* What is being asked *
Reproduce the items word for word, from the line containing "Where should I click to: Pick" through the end of the items, including both ends. Leave the pictures out of your copy.

* The data *
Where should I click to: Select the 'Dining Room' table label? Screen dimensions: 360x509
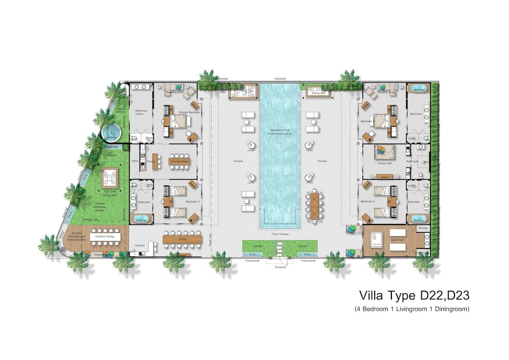pyautogui.click(x=179, y=161)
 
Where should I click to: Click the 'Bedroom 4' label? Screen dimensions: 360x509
pyautogui.click(x=367, y=202)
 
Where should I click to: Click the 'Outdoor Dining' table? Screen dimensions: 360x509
pyautogui.click(x=106, y=237)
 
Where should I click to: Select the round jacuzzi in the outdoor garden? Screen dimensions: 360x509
pyautogui.click(x=110, y=134)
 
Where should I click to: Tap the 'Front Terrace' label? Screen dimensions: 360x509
pyautogui.click(x=279, y=234)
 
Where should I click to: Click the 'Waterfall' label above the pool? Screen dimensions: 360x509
pyautogui.click(x=280, y=79)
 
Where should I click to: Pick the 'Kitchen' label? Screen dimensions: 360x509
pyautogui.click(x=140, y=245)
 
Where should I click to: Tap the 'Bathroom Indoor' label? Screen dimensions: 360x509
pyautogui.click(x=141, y=113)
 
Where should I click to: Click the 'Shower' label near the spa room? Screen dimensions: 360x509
pyautogui.click(x=423, y=229)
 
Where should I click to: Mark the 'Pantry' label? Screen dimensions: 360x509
pyautogui.click(x=151, y=161)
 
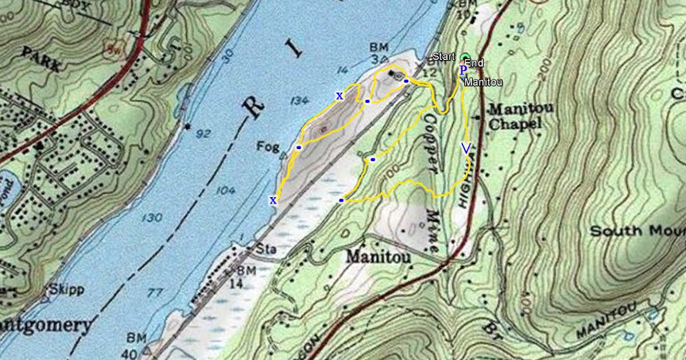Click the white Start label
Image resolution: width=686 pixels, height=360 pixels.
pos(444,57)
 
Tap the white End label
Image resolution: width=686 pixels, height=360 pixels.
pos(474,63)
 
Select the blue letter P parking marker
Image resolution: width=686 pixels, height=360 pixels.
pos(463,70)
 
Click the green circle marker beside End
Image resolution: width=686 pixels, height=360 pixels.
pos(465,57)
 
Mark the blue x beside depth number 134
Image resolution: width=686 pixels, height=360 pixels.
pos(340,95)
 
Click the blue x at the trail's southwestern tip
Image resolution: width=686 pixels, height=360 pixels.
pos(273,199)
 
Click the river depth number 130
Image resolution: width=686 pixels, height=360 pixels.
pos(151,218)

* Task answer *
Where should I click to: Pick the 'Kitchen' label? Screen dimensions: 360x509
pyautogui.click(x=140, y=245)
 
Where should I click to: Tap the 'Bathroom Indoor' label? Screen dimensions: 360x509
pyautogui.click(x=141, y=113)
 
Where should I click to: Click the 'Shower' label near the spa room? Screen dimensions: 360x509
pyautogui.click(x=423, y=229)
 
Where should I click to: Mark the 'Pantry' label? Screen dimensions: 360x509
pyautogui.click(x=151, y=161)
 
Click the white Start label
Image resolution: width=686 pixels, height=360 pixels.
pos(444,57)
 
Tap the white End label
Image resolution: width=686 pixels, height=360 pixels.
pos(474,63)
 
Select the blue letter P parking marker
Image resolution: width=686 pixels, height=360 pixels.
pos(463,70)
 
Click the green circle marker beside End
Image resolution: width=686 pixels, height=360 pixels.
pos(465,57)
 
Mark the blue x beside depth number 134
Image resolution: width=686 pixels, height=360 pixels.
pos(340,95)
 
Click the blue x at the trail's southwestern tip
Image resolution: width=686 pixels, height=360 pixels.
pos(273,199)
 
Click the river depth number 130
Image resolution: width=686 pixels, height=360 pixels.
pos(151,218)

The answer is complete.